Ein Projekt der Synagogen-Gemeinde Köln und der Landesverbände
der Jüdischen Gemeinden von Nordrhein und Westfalen-Lippe
durchgeführt vom NS-Dokumentationszentrum der Stadt Köln
Lebensgeschichten jüdischer Zuwanderer aus der ehemaligen Sowjetunion
in Nordrhein-Westfalen

Истории жизни еврейских иммигрантов, приехавших из бывшего Советского Союза и поселившихся
в федеральной земле Северный Рейн-Вестфалия
  1. Ich versuchte ein Studium aufzunehmen. Zunächst wollte ich da studieren, wo mein Bruder arbeitete.

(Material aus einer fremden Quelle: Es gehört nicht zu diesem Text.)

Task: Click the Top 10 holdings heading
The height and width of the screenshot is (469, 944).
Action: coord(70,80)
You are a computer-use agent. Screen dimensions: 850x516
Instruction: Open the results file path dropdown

Ich wurde dann zwar Lehrerin für Literatur, damals war ich (aber) eigentlich die beste Mathematikerin an der Schule. Ich gewann den Mathe-Stadtwettbewerb. Ich wollte da sein, wo mein Bruder war. Mein Bruder arbeitete sich schon ganz nach oben, ich war noch unten. Er war die ganze Zeit mein Vorbild.
  2. Meine Unterlagen wurden da (an seinem Institut) aber nicht angenommen, denn ich schrieb, ich sei Tochter eines „Volksfeindes“. Ein Lebenslauf musste unbedingt eingereicht werden. Ich wollte dann Mathe an der Uni studieren – Nein. Ich versuchte, an die technischen Hochschulen zu kommen – Nein. Dann beschloss ich, an der Pädagogischen Hochschule zu studieren. Noch tiefer ging es nicht, da war das Stipendium am geringsten…

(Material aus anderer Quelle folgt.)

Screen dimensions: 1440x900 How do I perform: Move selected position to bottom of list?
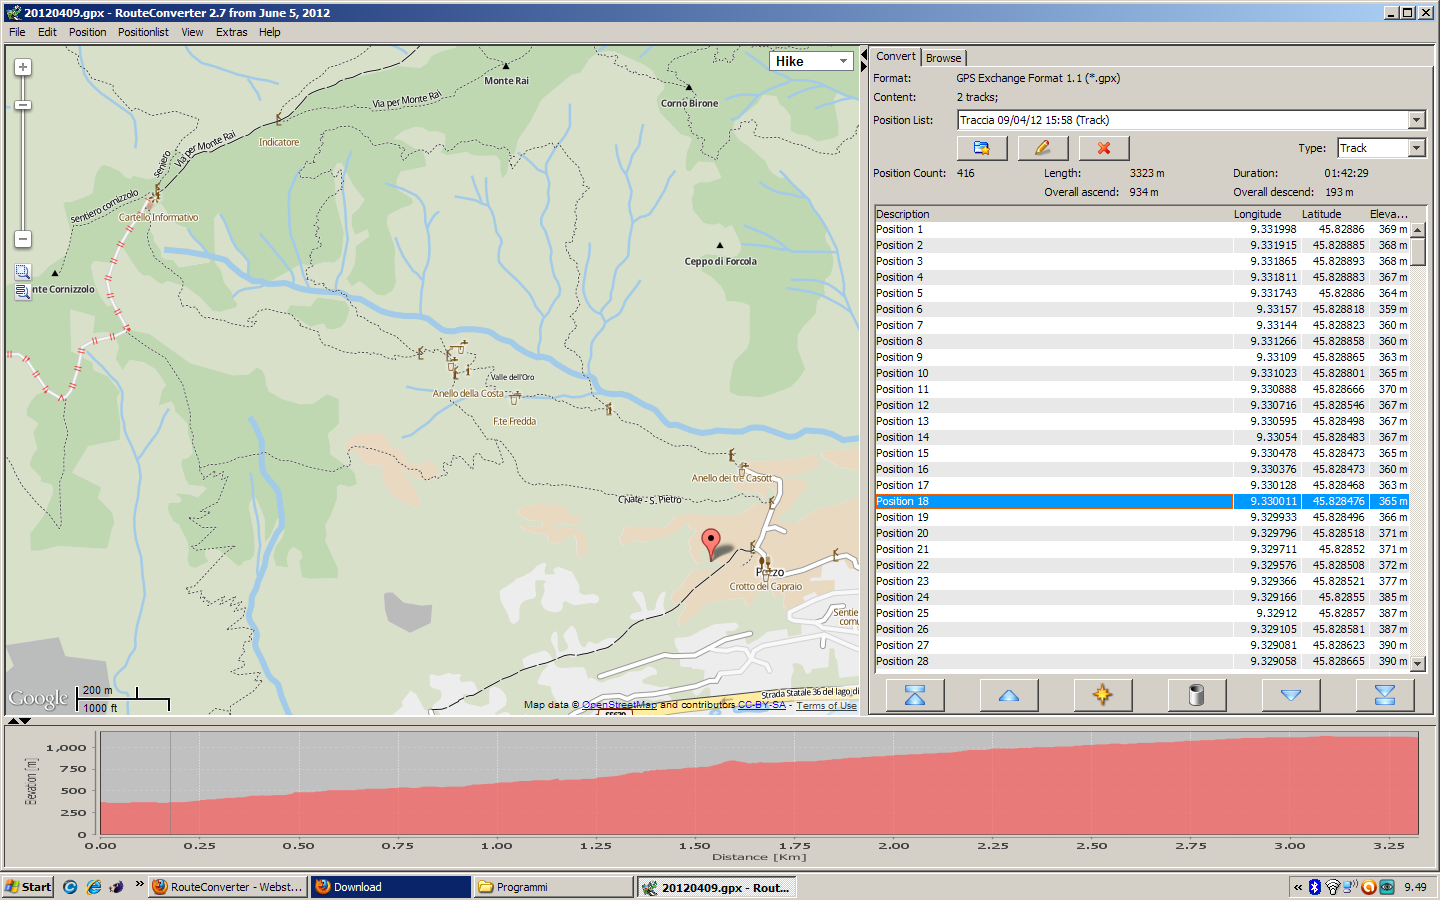tap(1384, 695)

  3. Mein Bruder sagte: „Warum solltest du die ganze Zeit den Satz des Pythagoras wiederholen? So wirst du wahnsinnig. Gehe doch an die Literaturfakultät!“ Ich kam zum stellvertretenden Direktor und fragte, ob sie Kinder mit einer „beschädigten“ Biografie einschreiben würden. Er fragte: „Was genau?“ Ich sagte: „Meine Eltern sind verhaftet.“ – „Machen Sie die Prüfungen, wir nehmen die Unterlagen an.“
  4. Aber erst 1990 erfuhr ich die Wahrheit. Ich brauchte da eine Bescheinigung, dass ich zwei Jahre (studiert habe)… – dann kam der Krieg. Also zwei Jahre Studium, das war für die Rente nötig. Die Bescheinigung kam und kam nicht. Ich machte mich zusammen mit einem Genossen von „Memorial“ auf den Weg dahin: „Nun, was soll das?“
  5. Die Archivleiterin sagte: „Erst als ich ihre Biografie gelesen hatte, habe ich verstanden, was Sache ist. Bedanken Sie sich bei Ihren Lehrern.“ Ich fragte: „Warum das denn?“ Sie sagte, mein Name fehle auf der Liste der zum Studium Zugelassenen. Ich sagte: „Wie? … Ich habe doch ein Stipendium bezogen!“ – „Richtig.“ – „Und später, als die Studiengebühr eingeführt wurde, war ich davon befreit.“ – „Richtig.“
  6. Damals lebte eine von unseren Lehrerinnen noch und sie offenbarte mir: Als bekannt wurde, dass so ein Mädchen (wie ich) zum Studium nicht zugelassen wird, haben vier Hochschullehrer (geholfen). Zwei von ihnen waren Professoren: Boris Borowskij, unser stellvertretender Dekan und Boris Larin, Inhaber des Lehrstuhls für Russisch. Und die Dozentin Dina Matulskaja und der Dozent Leonid Troizkij. Sie nahmen sich meiner an, zahlten mir das Stipendium und die Studiengebühr für mich, ohne ein einziges Wort darüber zu verlieren.